* _Task item_
Only lines holding "computer" are needed; copy each of them from the data below.

* _Saved entries_
--------------------------------------------------
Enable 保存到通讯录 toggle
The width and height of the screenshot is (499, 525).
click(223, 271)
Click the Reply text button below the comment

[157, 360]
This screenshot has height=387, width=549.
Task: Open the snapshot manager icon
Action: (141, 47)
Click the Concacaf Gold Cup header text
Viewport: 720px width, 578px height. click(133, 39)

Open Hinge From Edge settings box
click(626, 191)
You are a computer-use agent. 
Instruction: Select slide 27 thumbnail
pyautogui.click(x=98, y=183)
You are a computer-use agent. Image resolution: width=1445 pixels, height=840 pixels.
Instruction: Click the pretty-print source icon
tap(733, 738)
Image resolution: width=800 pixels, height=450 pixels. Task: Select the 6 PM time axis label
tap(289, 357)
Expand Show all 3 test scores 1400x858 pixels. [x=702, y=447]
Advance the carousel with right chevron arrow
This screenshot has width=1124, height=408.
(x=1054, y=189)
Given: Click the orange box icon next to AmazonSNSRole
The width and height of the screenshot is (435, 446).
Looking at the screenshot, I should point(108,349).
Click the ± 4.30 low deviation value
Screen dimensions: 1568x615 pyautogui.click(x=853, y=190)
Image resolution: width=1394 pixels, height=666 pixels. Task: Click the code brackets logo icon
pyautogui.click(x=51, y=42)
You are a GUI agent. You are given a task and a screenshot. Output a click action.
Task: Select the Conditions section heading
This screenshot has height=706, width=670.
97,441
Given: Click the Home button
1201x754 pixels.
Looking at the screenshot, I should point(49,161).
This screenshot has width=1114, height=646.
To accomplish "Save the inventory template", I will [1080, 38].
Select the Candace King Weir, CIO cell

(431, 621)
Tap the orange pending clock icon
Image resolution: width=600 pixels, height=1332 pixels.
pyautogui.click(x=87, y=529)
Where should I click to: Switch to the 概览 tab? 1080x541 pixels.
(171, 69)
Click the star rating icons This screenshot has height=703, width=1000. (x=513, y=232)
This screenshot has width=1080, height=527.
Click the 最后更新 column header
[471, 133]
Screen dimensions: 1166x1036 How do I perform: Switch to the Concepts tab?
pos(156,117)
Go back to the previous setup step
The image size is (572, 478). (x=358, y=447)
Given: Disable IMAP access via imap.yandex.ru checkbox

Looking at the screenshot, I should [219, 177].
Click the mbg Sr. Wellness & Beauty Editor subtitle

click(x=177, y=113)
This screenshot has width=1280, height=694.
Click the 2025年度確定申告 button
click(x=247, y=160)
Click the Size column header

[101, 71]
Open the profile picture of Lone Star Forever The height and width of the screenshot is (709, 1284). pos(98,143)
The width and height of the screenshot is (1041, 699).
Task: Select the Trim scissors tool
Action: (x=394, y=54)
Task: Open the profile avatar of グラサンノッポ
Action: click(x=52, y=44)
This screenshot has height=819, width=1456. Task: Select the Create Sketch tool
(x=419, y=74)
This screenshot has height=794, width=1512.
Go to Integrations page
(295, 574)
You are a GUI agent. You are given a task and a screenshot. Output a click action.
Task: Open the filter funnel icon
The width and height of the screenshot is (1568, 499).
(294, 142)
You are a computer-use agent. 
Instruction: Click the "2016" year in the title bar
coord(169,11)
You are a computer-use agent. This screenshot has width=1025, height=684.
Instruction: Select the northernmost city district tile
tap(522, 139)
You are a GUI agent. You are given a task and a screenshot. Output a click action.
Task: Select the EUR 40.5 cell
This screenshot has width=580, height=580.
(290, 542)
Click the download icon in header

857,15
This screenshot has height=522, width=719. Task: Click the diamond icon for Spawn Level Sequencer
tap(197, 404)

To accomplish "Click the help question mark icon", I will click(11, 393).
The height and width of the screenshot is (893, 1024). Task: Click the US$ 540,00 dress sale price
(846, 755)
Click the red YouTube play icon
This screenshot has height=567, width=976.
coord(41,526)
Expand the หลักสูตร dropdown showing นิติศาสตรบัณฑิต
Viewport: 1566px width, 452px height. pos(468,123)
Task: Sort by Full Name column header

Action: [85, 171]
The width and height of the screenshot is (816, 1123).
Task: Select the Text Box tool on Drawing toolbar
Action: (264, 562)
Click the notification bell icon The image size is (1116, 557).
--------------------------------------------------
* _Answer_
You are a computer-use agent. 
You are a computer-use agent. Image resolution: width=1445 pixels, height=840 pixels.
You are a computer-use agent. 
You are a computer-use agent. This screenshot has width=1025, height=684.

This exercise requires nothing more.